À l’opposé de cette métaphore nomade décontextualisée, de récents travaux ont cherché à décrire la complexité des mobilités africaines construites sur le long terme (Bruijn et al., 2001; Hahn, Klute, 2007). Malheureusement, ces nombreuses recherches ne sont pas parvenues à casser les préjugés et à produire une meilleure connaissance des processus. Pire, elles ont pu être instrumentalisées pour amplifier cette image d’une Afrique où tout le monde bougerait et ce, de façon désorganisée. Médias et politiques prédisent, en effet, un fort accroissement des migrations au cours des prochaines décennies, phénomène qu’ils rapprochent du réchauffement climatique global. Ce dernier, si souvent confondu avec la variabilité climatique sahélienne, est très symptomatique des raccourcis opérés à propos de cette région. Il débouche fréquemment sur l’idée que des milliers de «réfugiés climatiques» ou «réfugiés écologiques» vont à leur tour se masser aux portes de l’Europe. En somme, la figure du réfugié de l’environnement semble progressivement prendre le relais, ou du moins se superposer à celle de l’«aventurier» africain en transit.

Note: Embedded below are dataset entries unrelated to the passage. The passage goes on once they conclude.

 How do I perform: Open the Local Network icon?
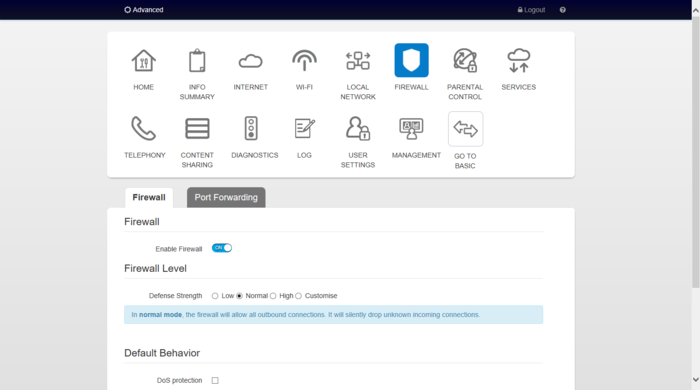[x=358, y=61]
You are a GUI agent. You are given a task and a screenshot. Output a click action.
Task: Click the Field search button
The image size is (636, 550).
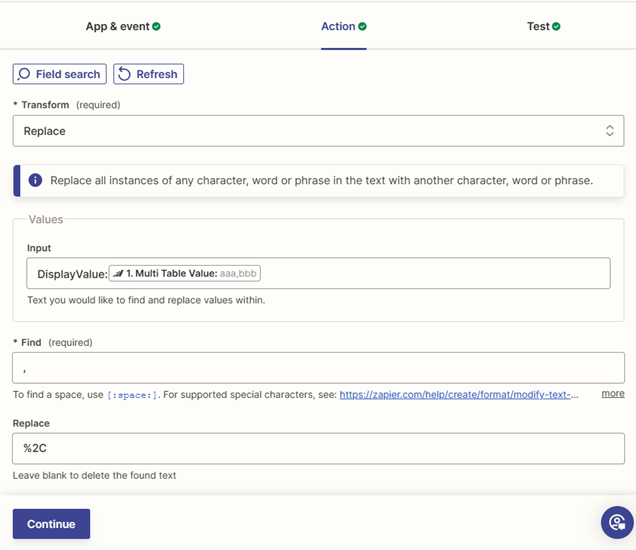tap(60, 74)
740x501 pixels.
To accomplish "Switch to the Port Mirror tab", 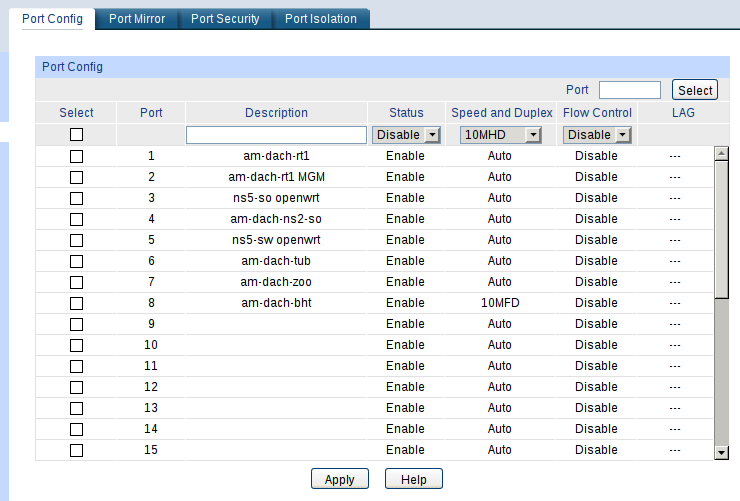I will [138, 19].
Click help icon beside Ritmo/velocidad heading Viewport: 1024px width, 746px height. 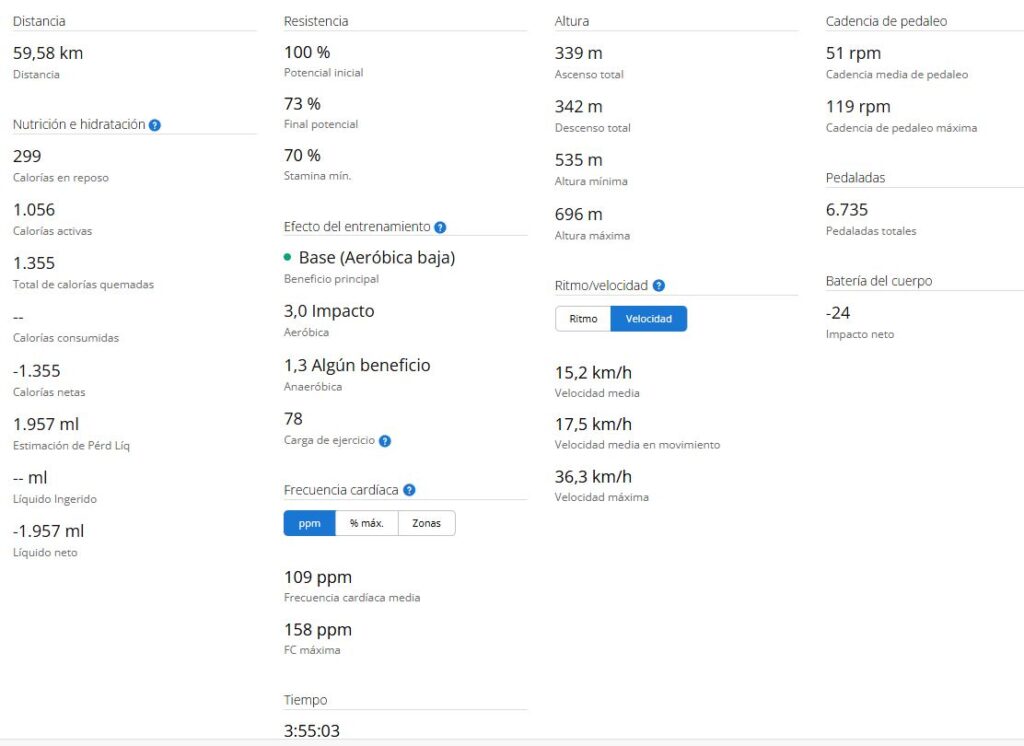tap(659, 286)
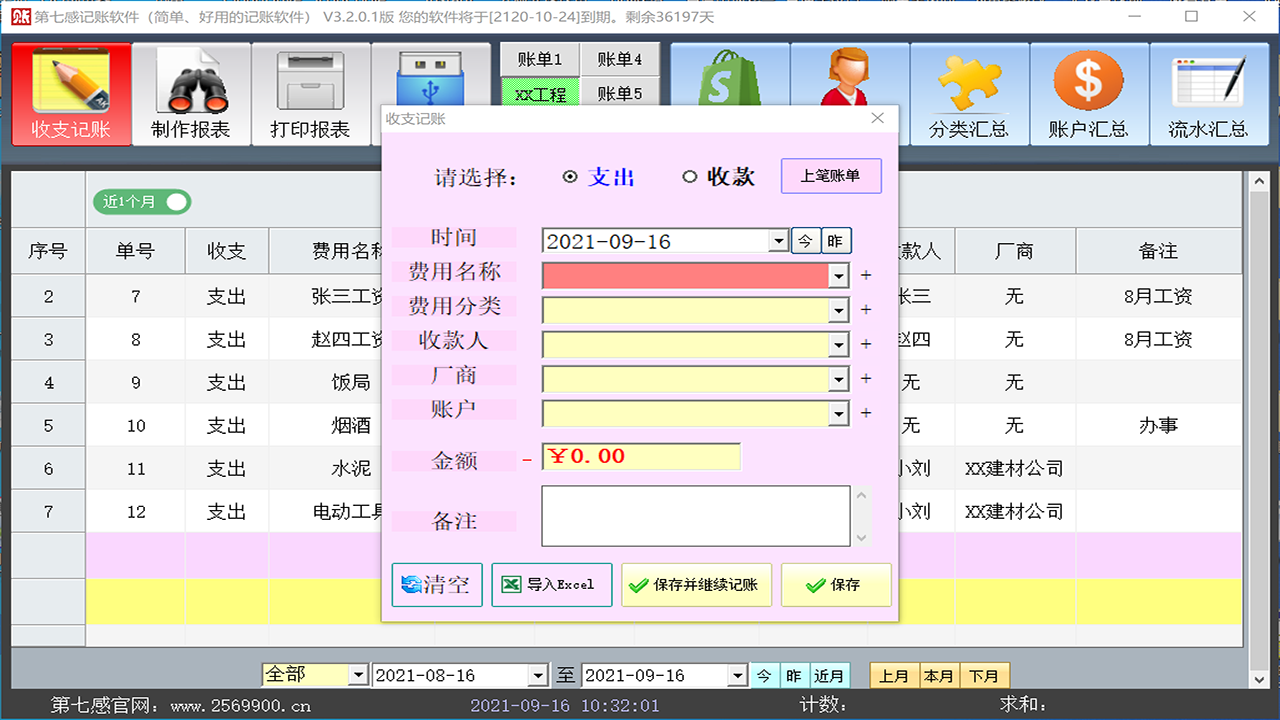Image resolution: width=1280 pixels, height=720 pixels.
Task: Open the 收支记账 bookkeeping tool
Action: click(x=70, y=93)
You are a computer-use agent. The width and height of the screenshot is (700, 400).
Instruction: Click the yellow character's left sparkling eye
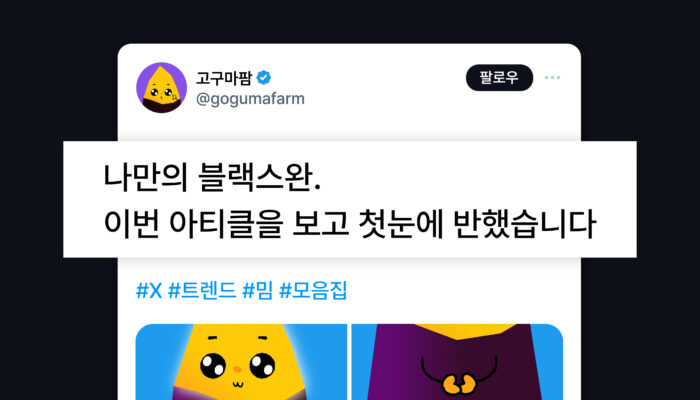pos(213,365)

La situation est pourtant plus contrastée et plus complexe que ce simple rapport de cause à effet entre réchauffement climatique et migrations massives des Subsahariens vers l’Europe. Comme nous essayons de le démontrer tout au long de ce dossier, les mobilités suivent des logiques spatiales claires et non des logiques déterministes floues. Ce point est essentiel pour déconstruire l’idée d’une avancée du Sahara et d’une vulnérabilité intrinsèque au Sahel face auxquelles les populations demeureraient impuissantes. C’est dans cette perspective que se place Riccardo Ciavolella. À travers l’exemple d’un groupe de pasteurs peuls d’origine nomade en Mauritanie, il explique que tous les individus ne circulent pas, et lorsque c’est le cas, ce n’est ni sur les mêmes distances et ni de la même façon. Bien que ces Peuls aient hérité d’une culture de la mobilité construite sur le temps long en réaction entre autres aux conditions écologiques, ils subissent désormais des entraves à la mobilité, faute de moyens et de réseaux. Pauvres et marginalisés au niveau politique, ils ne disposent pas de «capital mobilité». À l’opposé, leurs voisins Soninké, traditionnellement sédentaires, ont réussi à déployer leurs réseaux migratoires à l’échelle internationale. Aussi, aujourd’hui, ce n’est plus tant la «culture de la migration» que le «capital mobilité» qui influe et sous-tend les mouvements de populations.
Conclusion
Le Sahara et le Sahel désorientent, comme le suggère Jean-Claude Vatin (1984), «au double sens de découverte et de perte du sens de l’Orient». Cette désorientation ne doit pas pour autant laisser mythes et stéréotypes envahir les imaginaires et dicter les représentations cartographiques. Ce dossier qui s’appuie sur des recherches conduites in situ tente de rappeler qu’au-delà de la projection de représentations simplistes, ces régions sont fortement structurées par des logiques spatiales et connaissent des mutations de grande ampleur.